Bronzen voorwerpen uit Boxmeer
Nog zeldzamer was het metaal goud in onze contreien.
Het moet in die tijd op de bevolking een betoverende kracht uitgeoefend hebben.
Een metaal van een onmetelijke schoonheid, dat prachtig glansde, nooit verkleurde, niet oxydeerde en dat gemakkelijk koud te bewerken was.
Men zal het hoogst zelden gezien hebben, hooguit in de vorm van een sieraad.
De zeldzame vondsten in Nederland komen uit grafheuvels en enkele graven.
Toch werd reeds in de 15e eeuw voor Chr. in Egypte goud gewonnen door het erts te wassen in rivieren.
Men vond het in de vorm van kleine klompjes.
Omdat het zo zeldzaam was, werd het altijd goed bewaard en bij rampspoed het eerst gered.
Het is een gegeven dat plunderaars en veroveraars altijd op goud uit waren. Zo is het eeuwen daarna nog gebleven.
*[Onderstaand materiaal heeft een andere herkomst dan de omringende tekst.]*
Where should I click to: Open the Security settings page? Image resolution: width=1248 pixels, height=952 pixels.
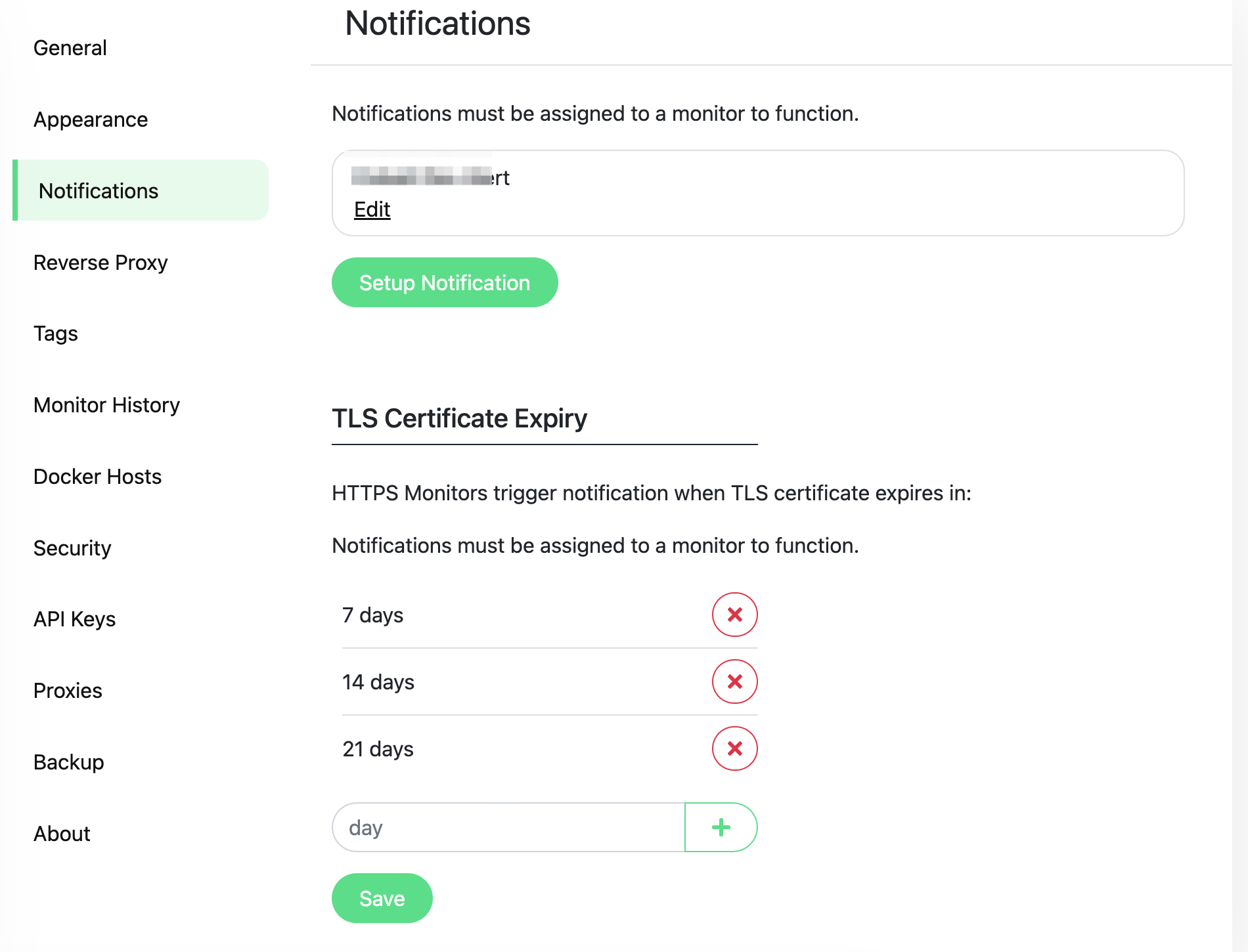pyautogui.click(x=72, y=548)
Alchimisten zijn altijd opzoek geweest naar de ‘steen der wijzen’: een middel of methode om onedele metalen in goud om te zetten. Men meende dat het samensmelten van zwavel (geel) en lood (zwaar), goud zou opleveren. Vele eeuwen later zou de belangstelling voor goud zelfs ontaarden in goudkoorts.
De IJzertijd
In de IJzertijd ( 700 – 100 voor Chr.) maakte men kennis met een nieuw metaal, het ijzer.
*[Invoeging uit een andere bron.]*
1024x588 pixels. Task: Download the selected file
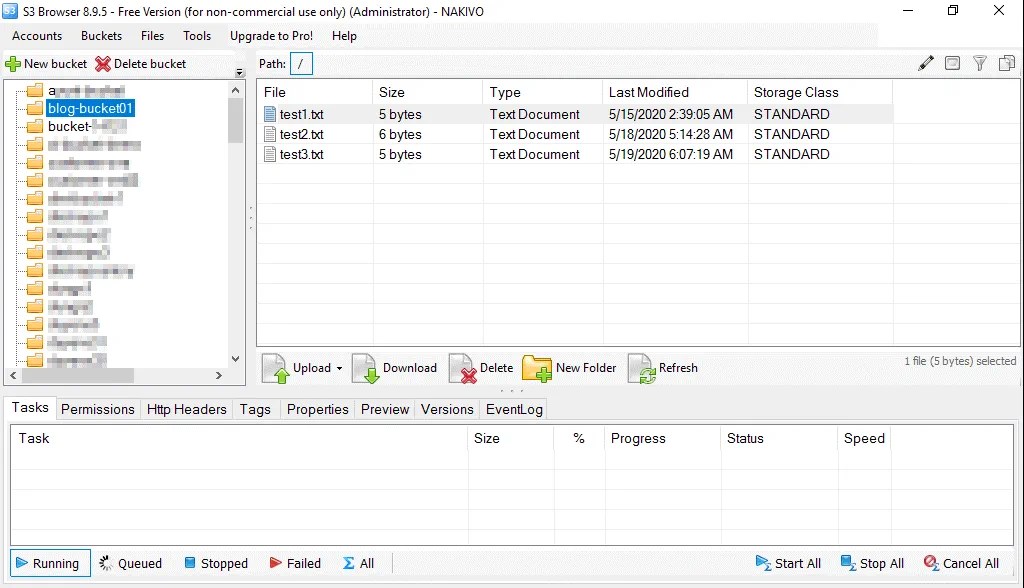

Dit metaal werd gewonnen door het smelten van ijzererts. Vondsten van ijzerslakken vormen een bewijs voor inheemse produktie. Naarmate de tijd vorderde kreeg men de technieken, die met de bewerking van de verschillende metalen te maken hadden, steeds beter onder de knie.
Door experimenteren kreeg men steeds meer inzicht in de eigenschappen en mogelijkheden van het materiaal.
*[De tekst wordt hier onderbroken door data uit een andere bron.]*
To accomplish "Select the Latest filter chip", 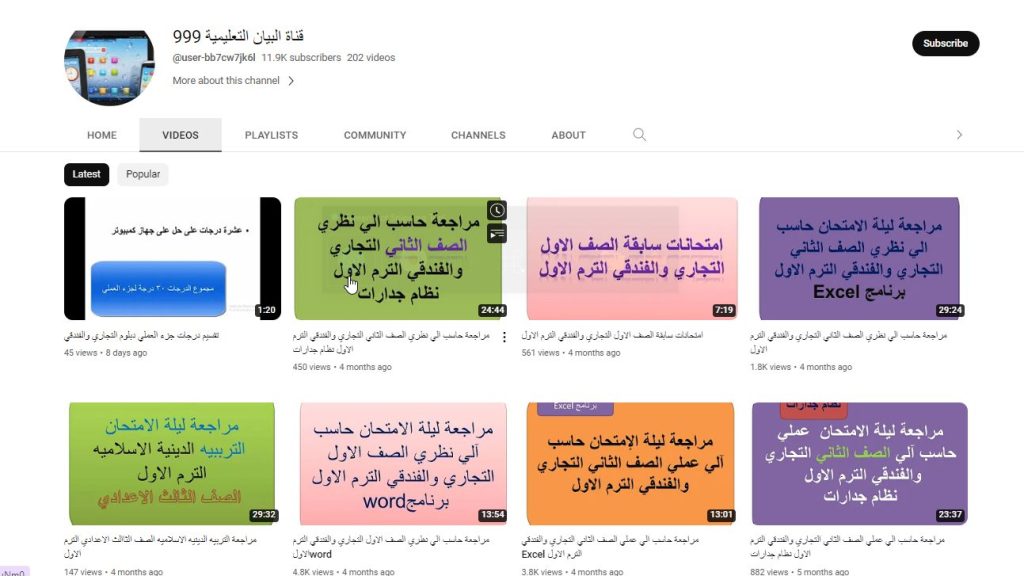I will tap(86, 174).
De prehistorische mens hoefde het ijzererts niet te importeren. Men beschikte over 2 belangrijke bronnen, nl. het moerasijzererts (oersteen), dat in venige gebieden en in beekdalen ontstaat in de vorm van ertsbanken en de klapperstenen die als afgeronde ijzerconcreties, waarvan de kern soms los zit en waardoor ze bij het schudden het naamgevende geluid maken, voorkwamen in oude zandgebieden.
Als gevolg van de eigenschap van dit metaal (roesten) en door de toestand van de bodem en het klimaat, wordt er bij opgravingen bijna geen ijzer uit deze periode teruggevonden.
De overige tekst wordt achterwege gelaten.